This is on a Solaris 11 system with hwloc 1.6.1:
% lstopo-no-graphics
Machine (4095MB) + NUMANode L#0 (P#0 4095MB) + Socket L#0
Core L#0 + PU L#0 (P#0)
Core L#1 + PU L#1 (P#1)
Core L#2 + PU L#2 (P#2)
Core L#3 + PU L#3 (P#3)
% hwloc-bind socket:0.pu:1 hwloc-bind --get
0x0000000f
I assume that output is wrong. I bind to a single core, but the returned mask
shows binding to all four cores.
To confirm that binding is indeed happening and that it's the reporting that's
incorrect:
% hwloc-bind socket:0.pu:0 pbind -q
process id 1773: 0
% hwloc-bind socket:0.pu:1 pbind -q
process id 1774: 1
% hwloc-bind socket:0.pu:2 pbind -q
process id 1775: 2
% hwloc-bind socket:0.pu:3 pbind -q
process id 1776: 3
It seems to me the problem is in topology-solaris.c.
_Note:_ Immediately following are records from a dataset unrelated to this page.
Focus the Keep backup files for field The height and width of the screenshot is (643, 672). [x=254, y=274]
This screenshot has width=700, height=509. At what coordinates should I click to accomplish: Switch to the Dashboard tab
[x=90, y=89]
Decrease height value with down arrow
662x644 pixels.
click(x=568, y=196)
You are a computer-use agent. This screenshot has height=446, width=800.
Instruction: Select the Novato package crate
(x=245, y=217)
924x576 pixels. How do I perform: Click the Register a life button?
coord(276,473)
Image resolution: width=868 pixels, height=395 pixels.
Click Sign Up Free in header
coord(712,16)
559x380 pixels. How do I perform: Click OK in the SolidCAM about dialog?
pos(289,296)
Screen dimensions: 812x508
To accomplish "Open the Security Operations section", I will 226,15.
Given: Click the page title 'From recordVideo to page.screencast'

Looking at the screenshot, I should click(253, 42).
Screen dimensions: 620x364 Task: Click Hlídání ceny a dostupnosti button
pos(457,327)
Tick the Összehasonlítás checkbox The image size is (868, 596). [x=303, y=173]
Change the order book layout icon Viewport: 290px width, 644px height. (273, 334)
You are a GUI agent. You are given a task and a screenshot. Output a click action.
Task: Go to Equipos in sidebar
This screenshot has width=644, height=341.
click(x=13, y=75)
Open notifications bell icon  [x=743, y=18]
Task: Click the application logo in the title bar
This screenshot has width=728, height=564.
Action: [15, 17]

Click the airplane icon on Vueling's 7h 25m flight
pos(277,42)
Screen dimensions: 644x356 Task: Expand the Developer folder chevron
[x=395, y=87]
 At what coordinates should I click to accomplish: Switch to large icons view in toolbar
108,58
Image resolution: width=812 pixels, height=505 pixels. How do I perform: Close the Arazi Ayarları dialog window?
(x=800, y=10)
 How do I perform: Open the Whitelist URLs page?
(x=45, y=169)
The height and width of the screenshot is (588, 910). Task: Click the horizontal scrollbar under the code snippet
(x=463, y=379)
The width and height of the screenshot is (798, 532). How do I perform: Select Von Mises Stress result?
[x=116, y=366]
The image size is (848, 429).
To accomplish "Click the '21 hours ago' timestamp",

In hwloc_solaris_set_sth_cpubind(), we can bind to a single core with
processor_bind(), which is what's happening in our case. Then, in hwloc_solaris_get_sth_cpubind(), we check for lgroup affinity but
not for any processor_bind() binding. So, we assume we're not bound.
How about adding a check upon entry to hwloc_solaris_get_sth_cpubind(): if processor_bind() shows binding, report this and be done.
If not, then continue on with the lgroup logic that's already in that function. Yes?